> _RECORDS TO USE_

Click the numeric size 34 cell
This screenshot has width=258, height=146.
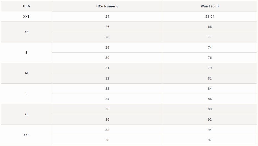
==
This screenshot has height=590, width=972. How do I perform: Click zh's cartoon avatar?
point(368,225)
==
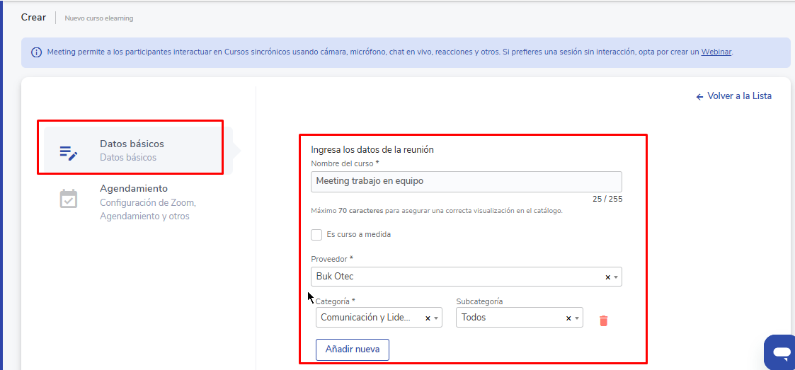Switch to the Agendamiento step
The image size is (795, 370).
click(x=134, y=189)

> _ACTION ITEM_
Could you return exactly the lines above from the line with "Click the numeric size 34 cell" to the line with "This screenshot has width=258, height=146.", both included, and nothing else?

> _SOLUTION FOR THIS EXERCISE_
Click the numeric size 34 cell
This screenshot has width=258, height=146.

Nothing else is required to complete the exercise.